よって、直結方式のパラレルハイブリッドに回帰しなかったのは、正しい判断です。
エンジン駆動直結方式のメリットが残存理由になるのか
あくまで、日本製ストロングハイブリッド起点で物事を考えている某自動車評論家が多いのですが、今後の世界基準のベースはBEVとなっています。もう、BEV化が避けられないのに今さらHEVは有り得ません。
直結方式の高速域燃費でトヨタ・ホンダ方式が有利な点は、否定できませんが、間もなく淘汰される運命なのです。
BEV低迷からのトヨタ勝利ニュースは日本だけ
世界最大の自動車市場である中国だけでなく、欧州もCO2規制強化が進んでおり、BEV低迷のニュースをもって、CO2規制強化の「ルールちゃぶ台返し」は一向に進んでいません。

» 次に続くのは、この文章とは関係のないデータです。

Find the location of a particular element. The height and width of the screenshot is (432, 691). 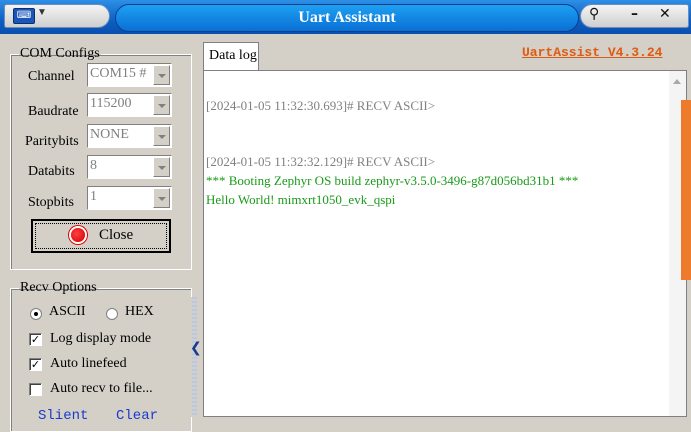

recv-options-legend: Recv Options is located at coordinates (58, 288).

日本のメディアは、国内世論を「BEV負けHEV勝利」に導いたところで、日本メーカーの延命措置を行ったに過ぎないのです。
第2世代から第3世代へのe-Power変遷
第2世代e-Powerの特徴
ユニットを以下の3つで構成
- インバーター
- 減速機
- モーター(走行&発電)
第3世代e-Powerの特徴
ユニットを以下の5つで構成(発電処理が並列稼働できる)
- インバーター
- 減速機
- モーター(走行)
- ジェネレーター
- 発電機モーター+増速器
走行用と発電用を別々のモーターが受け持つ
他社のパラレルHEVでは当たり前の走行用と発電用にモーター駆動処理を分けることにより、効率的な発電が行えるようになります。
- アクセルオンで走行用モーター駆動中
- 下り坂やブレーキ、惰性走行中は、発電用モーターが平行稼働が可能になる
ド素人でも上記の仕組みが理解できると思います。
よって、高速走行15%の燃費向上について、あながち嘘ではないと理解できるしょう。
(某評論家は全否定していましたが)
日産が生き残る道:まとめ
評論家のネガキャンに屈するべきでない
直結内燃エンジンに比べれば、超高速域での燃費では不利な面はあるものの、トータルバランスでは、その部分しか欠点はありません。(この点が北米・欧州市場のデメリットにはならない)
欧州でもHEV淘汰が進んでいる現在、直結方式HEVにこだわる必然性はゼロ。
e-Powerの魅力をもっとアピールすべき
- e-Powerの加速・トルク感、静粛性のメリットを全面に押し出す
- エンジンの音が、騒がしくないメリットだけでもCMを作ってアピールすべき
- 特に低中速域でのフィールは、トヨタ・ホンダ製のHEVには負けない
- 内燃エンジンと変わらない価格でe-Powerのコストメリットに繋げる(第三世代)
この点こそが、トヨタ・ホンダに無い個性や強みに繋がります。
(e-Power方式では、ダイハツ製シリーズハイブリッドがありますが)
ノート・セレナが売れていることからも「e-Power」の魅力をユーザーに伝えていくことが重要であるとの「まとめ」になります。